Es war Ende September, als ich beim Einkaufen ziemlich erschrak: die Lebkuchen hatten Einzug in die Warenauflage der Supermärkte gehalten. Es waren noch gut drei Monate bis Weihnachten!!! Ich musste an eine Kollegin denken, die mal meinte, sie kaufe Lebkuchen immer, sobald sie in die Märkte kommen. An Weihnachten könne sie sie dann meistens nicht mehr sehen, aber wenn sie erst zur eigentlich „richtigen“ Zeit die Leckereien kaufe, seien diese schon hart und wären nicht mehr genießbar.

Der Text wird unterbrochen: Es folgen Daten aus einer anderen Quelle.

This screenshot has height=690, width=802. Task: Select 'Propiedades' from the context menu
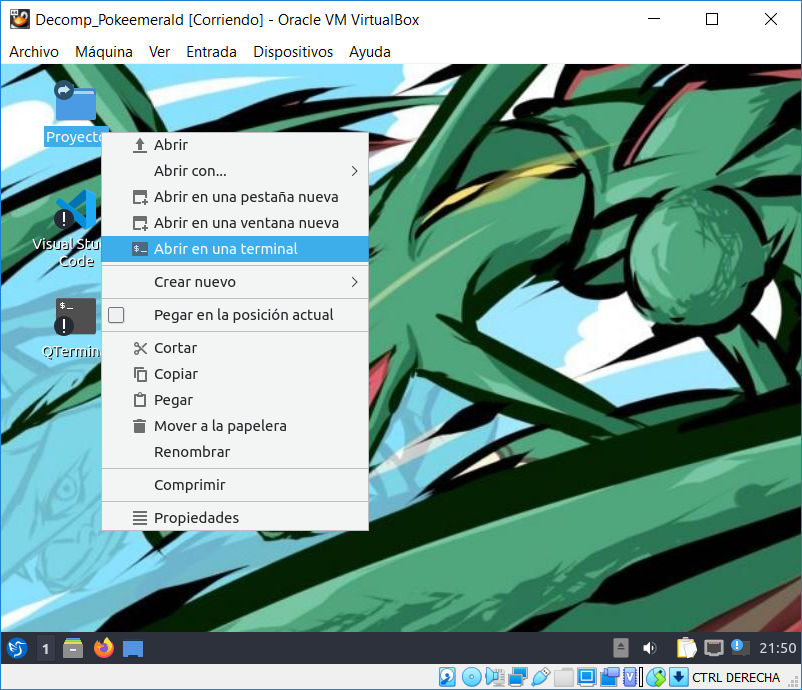(196, 518)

Diese Empfindung ist nicht verwunderlich beginnt doch scheinbar die besinnliche Zeit heutzutage kurz nach dem Sommerurlaub.

Luther und Nora werden zum ersten Mal alleine Weihnachten feiern. Ihre Tochter macht sich auf den Weg ins Ausland zum Friedenskorps und wird erst in einem Jahr wieder zurückkommen. Die Vorstellung, dieses Jahr nicht im Kreis der Familie das „Fest der Liebe“ zu feiern, fühlt sich seltsam an. Als Luther dann auch  noch berechnet, dass sie normalerweise 9% seines Bruttojahreslohnes in Weihnachten investieren, vergeht ihm die Lust am Feiern noch mehr. Nach einem Besuch im Reisebüro beschließt er, dass Weihnachten dieses Jahr anders verlaufen wird.

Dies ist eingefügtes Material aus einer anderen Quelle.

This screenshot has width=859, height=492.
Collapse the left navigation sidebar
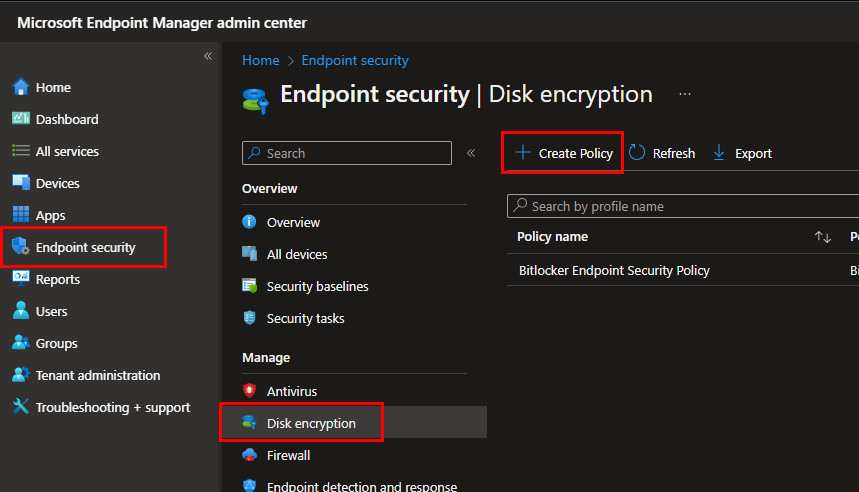208,56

Er bucht eine 10-tägige Kreuzfahrt in die Karibik! Seine Frau ist begeistert. Gemeinsam beschließen sie auf Diät zu gehen, um eine strandtaugliche Figur präsentieren zu können. In der Steuerkanzlei, in der Luther arbeitet, wird er teilweise sogar als Held gefeiert: dem Weihnachtsstress entgehen, sich in der Zeit sogar entspannen und dabei auch noch Geld sparen. In seiner Nachbarschaft stoßen die Pläne jedoch auf totales Unverständnis und wem sie nun alles entgegentreten müssen, um ihren Plan Weihnachten komplett ausfallen zu lassen, haben sie sich in ihren kühnsten Träumen nicht vorstellen können.

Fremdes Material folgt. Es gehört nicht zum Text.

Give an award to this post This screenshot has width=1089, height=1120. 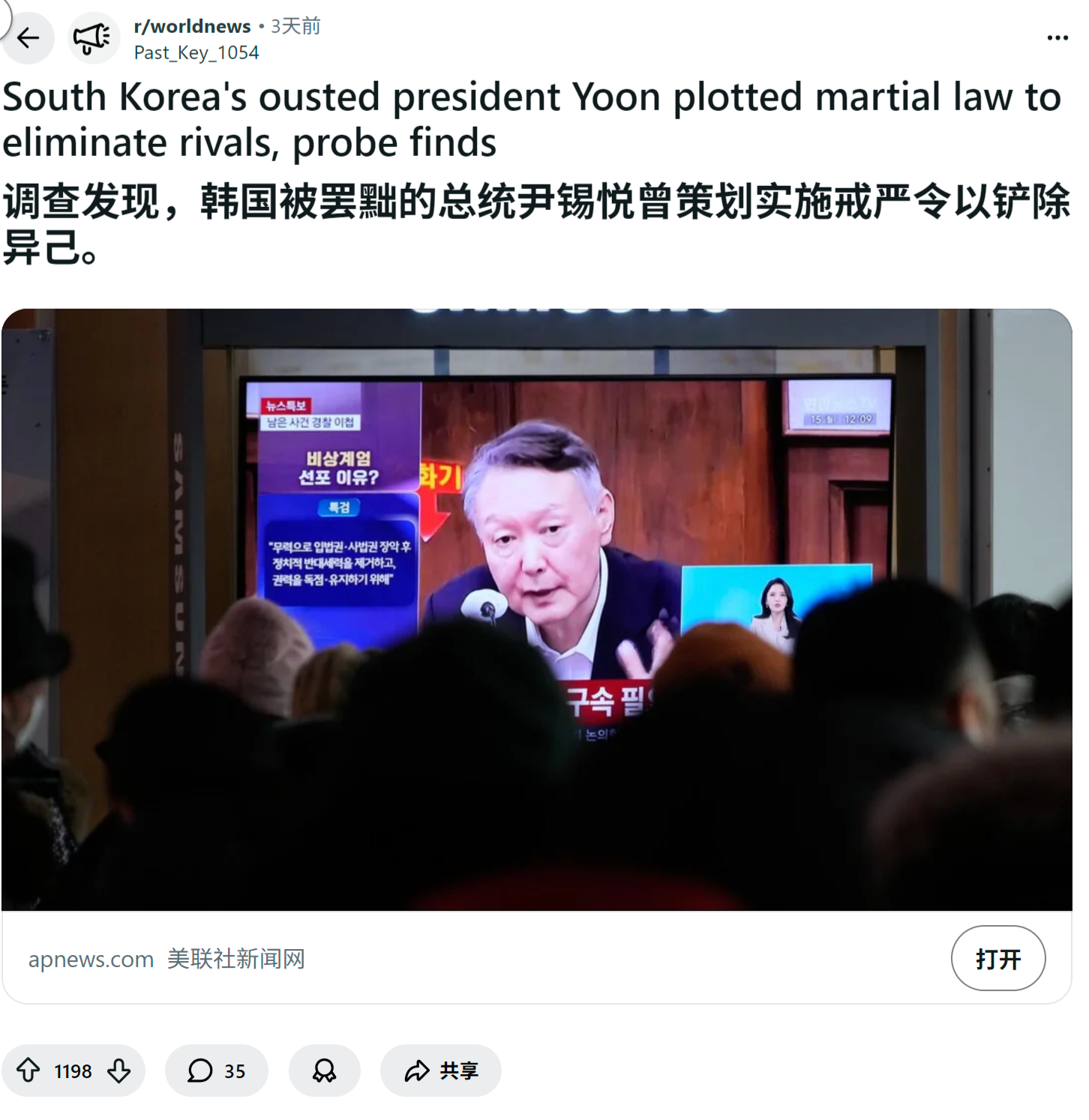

„Das Fest“ ist eine urkomische Lektüre über den Sinn- und Unsinn des Ausmaßes, mit dem wir heutzutage das Weihnachtsfest bestreiten. So sehr, wie der Autor es sonst schafft, einen mit seinen Krimis vor Spannung nach Luft schnappen zu lassen, tut er es mit dieser Posse auch – jedoch in dem Fall vor Lachen.